When you’re looking for answers from a large language model, some prompts are better than others. So how can you come up with the best one? A new model automates the process.
What’s new: Yongchao Zhou, Andrei Ioan Muresanu, Ziwen Han, and colleagues at University of Toronto, Vector Institute, and University of Waterloo developed a procedure for generating effective text to prompt large language models: Automatic Prompt Engineer (APE).
Key insight: Given a handful of input-output pairs, a large language model can generate a prompt that, along with the same inputs, would result in the similar outputs. Moreover, having produced a prompt, it can generate variations that may result in even more similar outputs.
How it works: APE requires two large language models: a prompt generator (which produces prompts) and a content generator (which, given a prompt, produces output). For the prompt generator, they tried both language models that complete inputs (such as GPT-3 and InstructGPT) and those that fill in blanks in inputs (such as T5, GLM, and InsertGPT). For the content generator, they used InstructGPT.
- The authors fed the prompt generator a prompt such as, “I gave a friend an instruction and five inputs. The friend read the instruction and wrote an output for every one of the inputs. Here are the input-output pairs:” followed by a small set of example inputs and outputs, such as the names of two animals and which one is larger, from Instruction Induction. After the example inputs and outputs, the prompt concluded, “The instruction was ”. The prompt generator responded with a prompt such as “Choose the animal that is bigger.”
- They fed the generated prompt plus 50 example inputs from the dataset to the content generator, which generated outputs.
- They scored the prompt’s quality based on how often the content generator produced outputs that exactly matched the expected outputs.
- They sharpened the prompt by asking the prompt generator to produce a prompt similar to the highest-scoring one (“Generate a variation of the following instruction . . . ”) and repeated the process. They performed this step three times. For example, a higher-scoring variation of the earlier prompt example is “Identify which animal is larger”.
Results: Earlier work on automated prompt engineering used large language models to generate prompts but didn’t iteratively refine them. In 19 out of the 24 tasks in Instruction Induction, prompts generated by InstructGPT using APE outperformed the earlier work as well as human-engineered prompts according to Interquartile Mean (IQM), the mean exact-match accuracy after discarding the lowest and the highest 25 percent. On all 24 tasks, prompts produced by InstructGPT using APE achieved 0.765 IQM, while human prompts achieved 0.749 IQM. By optimizing measures of truthfulness and informativeness, the method produced prompts that steered the content generator to produce output with those qualities.
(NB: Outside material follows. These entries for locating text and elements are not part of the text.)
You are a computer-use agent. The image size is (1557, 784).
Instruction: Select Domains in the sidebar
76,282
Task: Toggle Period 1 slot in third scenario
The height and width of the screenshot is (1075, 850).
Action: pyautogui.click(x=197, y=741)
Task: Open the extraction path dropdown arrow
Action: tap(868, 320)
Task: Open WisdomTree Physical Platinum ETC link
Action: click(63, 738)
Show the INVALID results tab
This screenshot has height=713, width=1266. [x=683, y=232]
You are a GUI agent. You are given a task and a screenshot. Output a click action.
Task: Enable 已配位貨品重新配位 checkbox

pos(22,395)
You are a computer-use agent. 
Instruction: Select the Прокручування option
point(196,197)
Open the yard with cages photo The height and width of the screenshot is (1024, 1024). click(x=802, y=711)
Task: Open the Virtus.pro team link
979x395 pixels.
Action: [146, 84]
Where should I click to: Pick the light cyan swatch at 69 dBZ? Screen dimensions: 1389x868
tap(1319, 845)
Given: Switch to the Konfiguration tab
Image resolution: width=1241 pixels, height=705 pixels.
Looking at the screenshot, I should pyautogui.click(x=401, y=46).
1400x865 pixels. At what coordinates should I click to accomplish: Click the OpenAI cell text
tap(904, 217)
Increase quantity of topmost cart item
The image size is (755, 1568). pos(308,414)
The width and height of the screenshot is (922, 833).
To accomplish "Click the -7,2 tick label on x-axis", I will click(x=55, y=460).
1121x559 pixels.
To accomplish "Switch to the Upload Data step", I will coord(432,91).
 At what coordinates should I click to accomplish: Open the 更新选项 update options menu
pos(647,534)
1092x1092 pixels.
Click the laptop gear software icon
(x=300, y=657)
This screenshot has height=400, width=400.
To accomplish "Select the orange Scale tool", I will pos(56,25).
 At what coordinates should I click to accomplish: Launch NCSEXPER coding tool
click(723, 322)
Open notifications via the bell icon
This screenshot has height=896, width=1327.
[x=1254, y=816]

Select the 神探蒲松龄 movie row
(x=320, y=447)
For instance, on TruthfulQA, a question-answering dataset that tests for truthful and informative answers, answers produced by InstructGPT using APE were rated true and informative 40 percent of the time, while answers produced using prompts composed by humans achieved 30 percent (although the generated answers produced by InstructGPT using APE often take shortcuts such as “no comment,” which has high truthfulness but little information).
Why it matters: As researchers develop new large language models, APE provides a systematic way to get the most out of them.
We’re thinking: Prompt engineers have only existed for a few years, and already robots are coming for their jobs!